Could FIFA Be Brazil’s Secret World Cup Weapon?

Brazil are the record World Cup winners, they’re playing at home and they’re the bookmakers’ favorites. Never mind Nostradamus, even Mystic Sally can probably envisage Thiago Silva hoisting aloft the Jules Rimet trophy next July. Despite lacking the panache of Brazilian sides of yesteryear, Luis Felipe Scolari’s men have enough quality, know-how and functionality to go all the way next summer.
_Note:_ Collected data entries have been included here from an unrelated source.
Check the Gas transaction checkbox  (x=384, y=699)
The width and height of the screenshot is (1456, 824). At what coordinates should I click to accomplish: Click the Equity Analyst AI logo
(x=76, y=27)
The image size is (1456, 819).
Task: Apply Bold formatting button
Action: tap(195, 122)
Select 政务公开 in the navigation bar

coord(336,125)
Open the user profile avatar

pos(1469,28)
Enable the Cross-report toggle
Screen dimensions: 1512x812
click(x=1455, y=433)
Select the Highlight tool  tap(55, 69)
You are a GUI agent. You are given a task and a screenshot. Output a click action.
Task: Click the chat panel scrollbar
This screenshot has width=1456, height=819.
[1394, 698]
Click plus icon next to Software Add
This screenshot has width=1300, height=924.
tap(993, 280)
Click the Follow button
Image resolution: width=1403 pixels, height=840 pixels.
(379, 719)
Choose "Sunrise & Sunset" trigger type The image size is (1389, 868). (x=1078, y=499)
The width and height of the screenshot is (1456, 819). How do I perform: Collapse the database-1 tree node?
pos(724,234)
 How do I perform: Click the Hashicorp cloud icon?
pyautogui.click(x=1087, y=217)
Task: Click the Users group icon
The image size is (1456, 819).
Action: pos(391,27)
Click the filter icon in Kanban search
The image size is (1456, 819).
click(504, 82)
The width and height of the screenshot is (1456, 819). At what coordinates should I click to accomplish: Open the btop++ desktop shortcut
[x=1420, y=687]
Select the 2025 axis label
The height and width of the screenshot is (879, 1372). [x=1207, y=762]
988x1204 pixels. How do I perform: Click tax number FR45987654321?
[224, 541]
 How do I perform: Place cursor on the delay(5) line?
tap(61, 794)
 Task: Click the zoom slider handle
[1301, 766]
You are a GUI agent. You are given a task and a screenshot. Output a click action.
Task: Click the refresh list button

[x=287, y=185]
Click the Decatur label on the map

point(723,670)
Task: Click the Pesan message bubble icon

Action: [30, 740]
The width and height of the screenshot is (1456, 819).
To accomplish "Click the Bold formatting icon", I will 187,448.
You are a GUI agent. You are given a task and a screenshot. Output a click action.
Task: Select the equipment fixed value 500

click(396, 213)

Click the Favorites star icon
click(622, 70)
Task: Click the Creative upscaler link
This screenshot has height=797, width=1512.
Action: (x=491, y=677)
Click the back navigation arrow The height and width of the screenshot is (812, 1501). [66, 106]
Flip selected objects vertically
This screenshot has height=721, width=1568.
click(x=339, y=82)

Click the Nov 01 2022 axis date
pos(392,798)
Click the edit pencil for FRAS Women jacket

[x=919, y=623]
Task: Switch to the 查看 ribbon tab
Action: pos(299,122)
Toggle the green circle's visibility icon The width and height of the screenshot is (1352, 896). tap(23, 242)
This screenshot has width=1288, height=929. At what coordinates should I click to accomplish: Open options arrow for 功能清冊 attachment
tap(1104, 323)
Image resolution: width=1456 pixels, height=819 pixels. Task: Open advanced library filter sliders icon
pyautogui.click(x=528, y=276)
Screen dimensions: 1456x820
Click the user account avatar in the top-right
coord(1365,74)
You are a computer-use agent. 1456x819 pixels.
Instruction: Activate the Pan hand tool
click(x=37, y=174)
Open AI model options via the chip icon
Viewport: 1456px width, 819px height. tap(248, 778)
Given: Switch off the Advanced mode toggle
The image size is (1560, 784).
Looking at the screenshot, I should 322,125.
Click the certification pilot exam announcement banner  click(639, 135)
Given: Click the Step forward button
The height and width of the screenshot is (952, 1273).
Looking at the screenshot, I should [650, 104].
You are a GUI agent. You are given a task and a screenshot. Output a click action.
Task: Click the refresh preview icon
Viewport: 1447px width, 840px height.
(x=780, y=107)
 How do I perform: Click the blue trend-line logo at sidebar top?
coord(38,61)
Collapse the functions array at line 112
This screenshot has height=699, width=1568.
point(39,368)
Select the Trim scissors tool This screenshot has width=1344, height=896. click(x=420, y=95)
In what should, on paper, at least, be one of the most open World Cup’s in decades, a strong case could also be made for the merits of Germany, Italy, Argentina, Chile, Belgium and, of course, holders Spain. But whilst all these nations contain several of the key components required to win a World Cup, only Brazil are likely to enjoy the support of football’s governing body – which is why the Seleção must be red-hot favorites to secure a 6th title next summer.

With soccer being a multi-billion dollar business, governed by a body that seems to be perpetually linked to corruption allegations, the game will always be a magnet for conspiracy theorists and should the host nation triumph next summer with the aid of a few questionable refereeing decisions along the way, expect the integrity of Sepp Blatter & co. to be called into question once again.

Although the decision to award the 2022 finals to Qatar may be the most spectacular own goal FIFA has ever scored, holding the 2014 version at the home of the ‘beautiful game’ is fast beginning to rival that farce. As the violent, country-wide demonstrations during last summer’s Confederations Cup displayed, the Brazilian people are none too pleased with their Government’s decision to divert billions of much-needed dollars away from vital areas such as healthcare and education and into the hosting of a tournament that’s synonymous with over-the-top extravagance and unbridled largesse.

That the tournament is projected to cost the Brazilian tax payer multiples of what they were first promised has angered them further and if that wasn’t enough, the fact that not a red cent of the profits from Brazil 2014 will make their way into the Brazilian exchequer has really sent them over the edge.

What began as minor civil disobedience over the raising of public bus fares quickly descended into vast, ugly protests last summer, enveloping every major town and city in a country not usually known for its rebellious spirit. Whilst the violent protests did subside and eventually dissipate with the conclusion of the Confederations Cup, any sanguine expectations the Brazilian Government had of a permanent cessation of public unrest have been well and truly quashed by a succession of public statements from protesters, promising that, just as the Confederations Cup acted as a warm up to next summer’s World Cup, so too was last June’s violence an Hors d’oeuvre for 2014’s main course.